In December of 2009, Bank of America starting using a company called Equator for processing its short sales. Today, there are said to be 17 lenders using Equator to process their short sales including GMAC and as of last month, Wells Fargo. You may ask what this means to you.
According to Calculated Risk, the number of foreclosures and short sales for the last three years:
Year Foreclosures Short Sales
2008 914,000 95,000
2009 949,000 263,000
2010 1,070,000 375,000
2011 est. 1,500,000 500,000 from what I read in blogs I subscribe to
2012 est 2,000,000 ? this is the worst figure I have seen
In my experiences and according to approximately 15 other agents in my office who have done hundreds of short sales, since Bank of America starting using Equarter their time to process and complete the sale has gone from several months down to often 30 – 45 days. This is an amazing improvement for the buyers and sellers who have to deal with the emotional stress of trying to buy or sale a home during these financially stressful times. Granted, there are still many horror stories out there where it still is taking lenders three months or longer to even respond to a buyer’s offer. The longest I have heard of is one year.

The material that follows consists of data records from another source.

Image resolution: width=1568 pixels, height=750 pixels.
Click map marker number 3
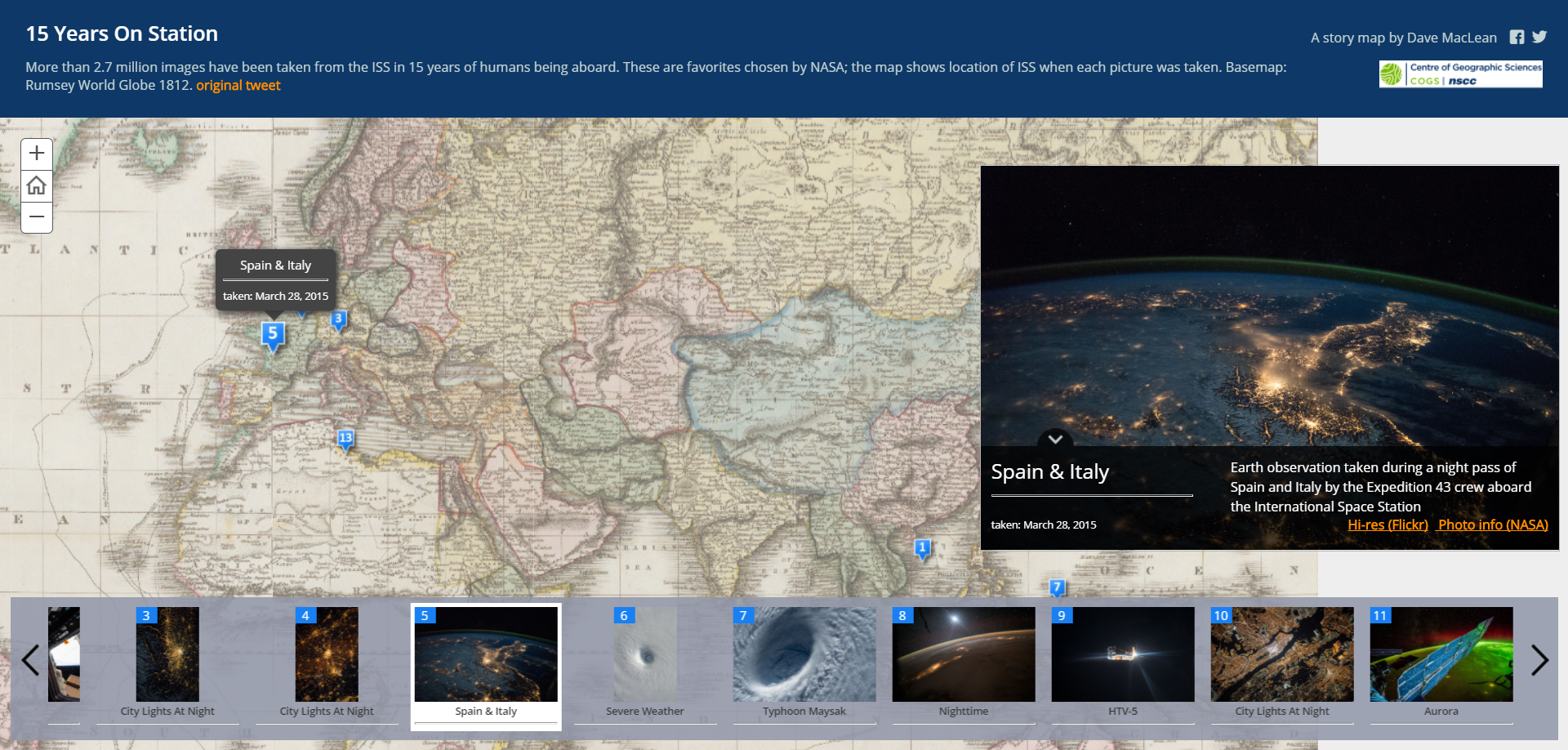[x=338, y=319]
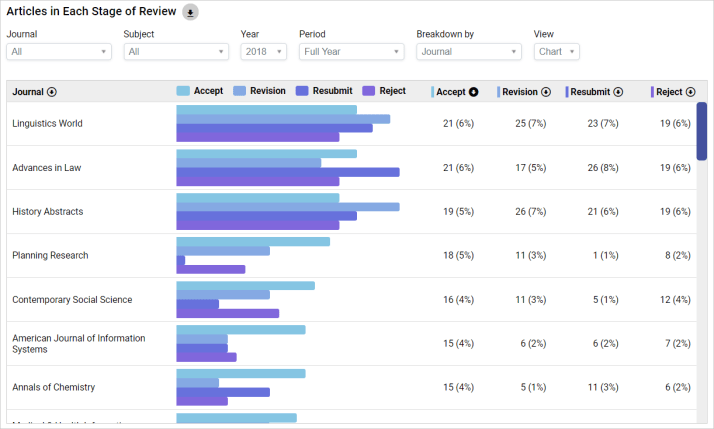Click the Linguistics World journal row
Screen dimensions: 714x429
(47, 124)
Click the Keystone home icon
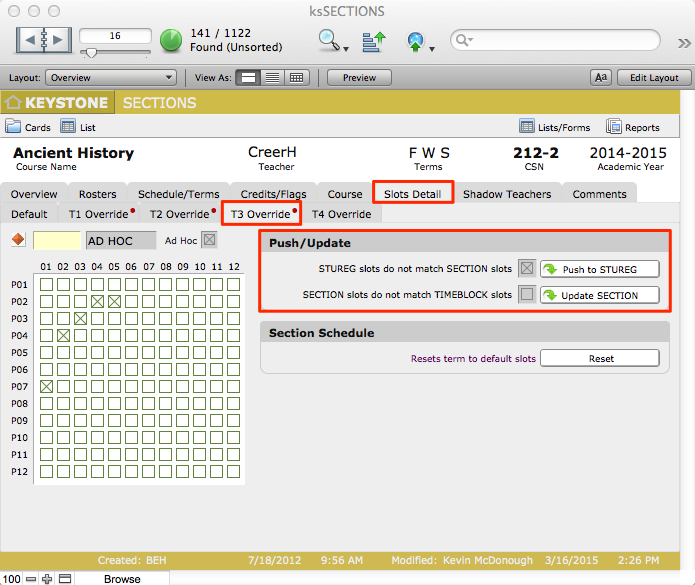 pyautogui.click(x=13, y=103)
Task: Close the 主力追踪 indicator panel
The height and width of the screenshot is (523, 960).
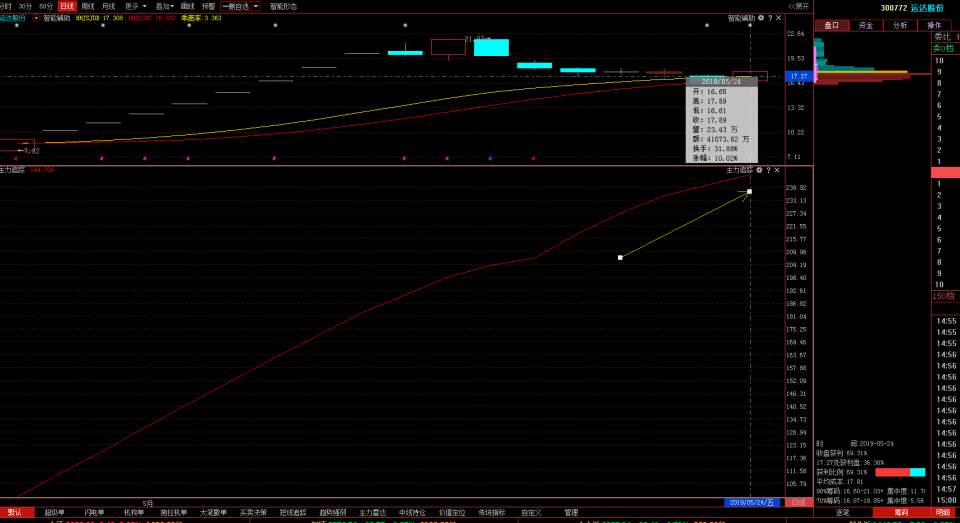Action: 778,171
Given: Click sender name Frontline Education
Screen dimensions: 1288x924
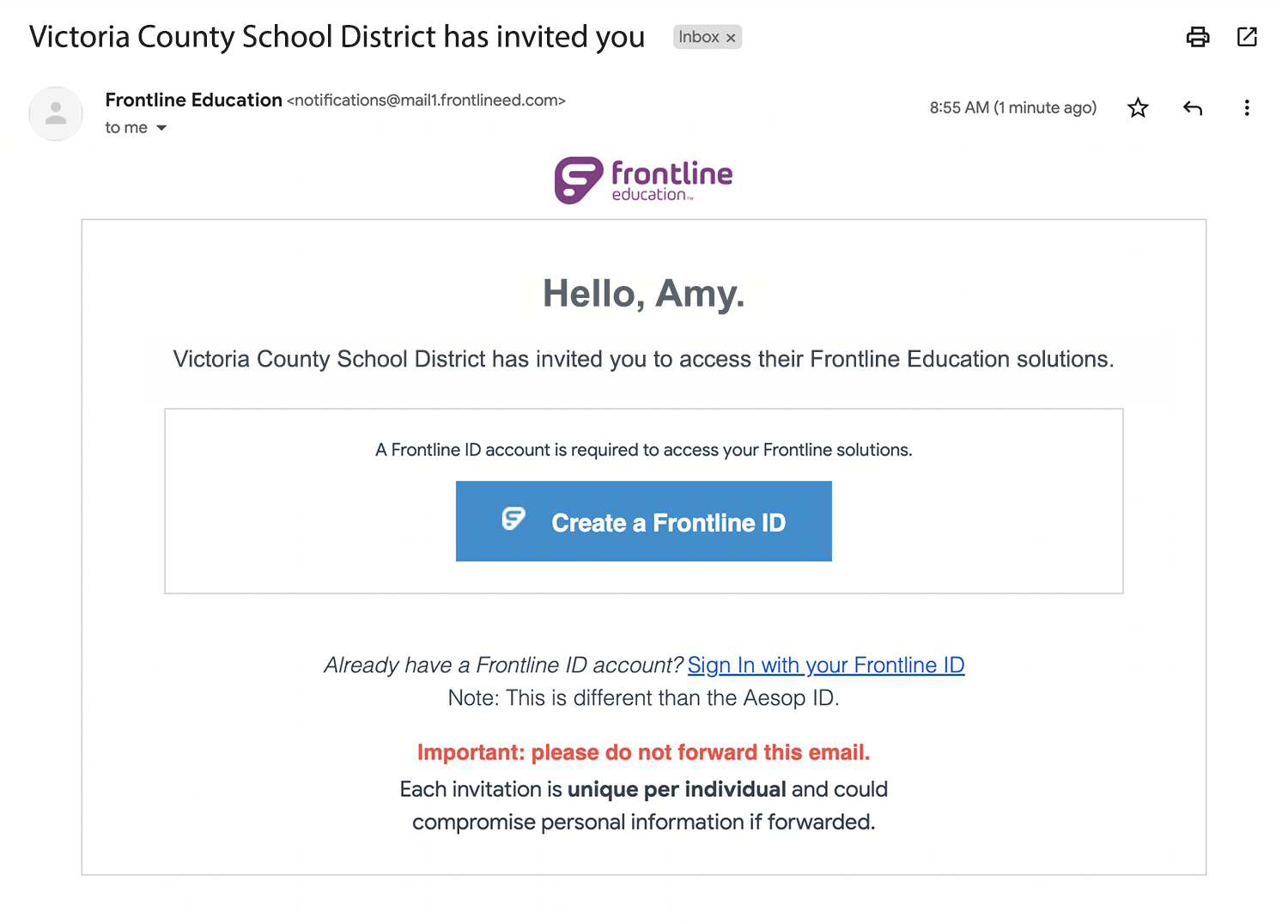Looking at the screenshot, I should (x=194, y=100).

You would think this wouldn’t happen but I will give you one example of a condo in the city of Sonoma where I had a buyer make three all cash offers listed at $159,000. He initially offered full listing price, then $165,000 and finally $170,000 all 15 months ago. The reason for three offers, there were other offers which came in higher and my buyer really wanted the property. After the $170,000 offer won out as the highest, the listing agent submitted it to the lender. After four months without hearing anything from the lender, my buyer gave up and withdrew his offer. The property just closed escrow for $150,000, go figure.
You would think anything that improves the current real estate distressed sales situation is great and I agree Equator has done a good job at helping with short sales. But the light at the end of the tunnel is still a bit too far away to see clearly yet. Everything I read predicts this current debacle will last well into 2012. Hopefully this will be the end of this and a similar situation will never again rear its ugly head. However, I continually read how many delinquent FHA loans are out there and too often read comments that this will be the next housing crisis. I hope not
Here are a few quotes from the Equator newsletter, Agent News/Spring 2011, to ponder on:
Today 1 in every 370 homes in these former “hot” markets such as California, Arizona, Nevada and Florida has recently received a foreclosure notice.
With more than 4.3 million loans that are 90 days or more deleinquent or in foreclosure (information provided by LPS Applied Analytics), Agents need to be prepared for the onslaught of activity coming in 2011.
With the current average of 507 days delinquent for loans in foreclosure, up 125 days from a year ago, loss severity will increase before it improves.
An estimated 1.5 million foreclosures are expected for 2011.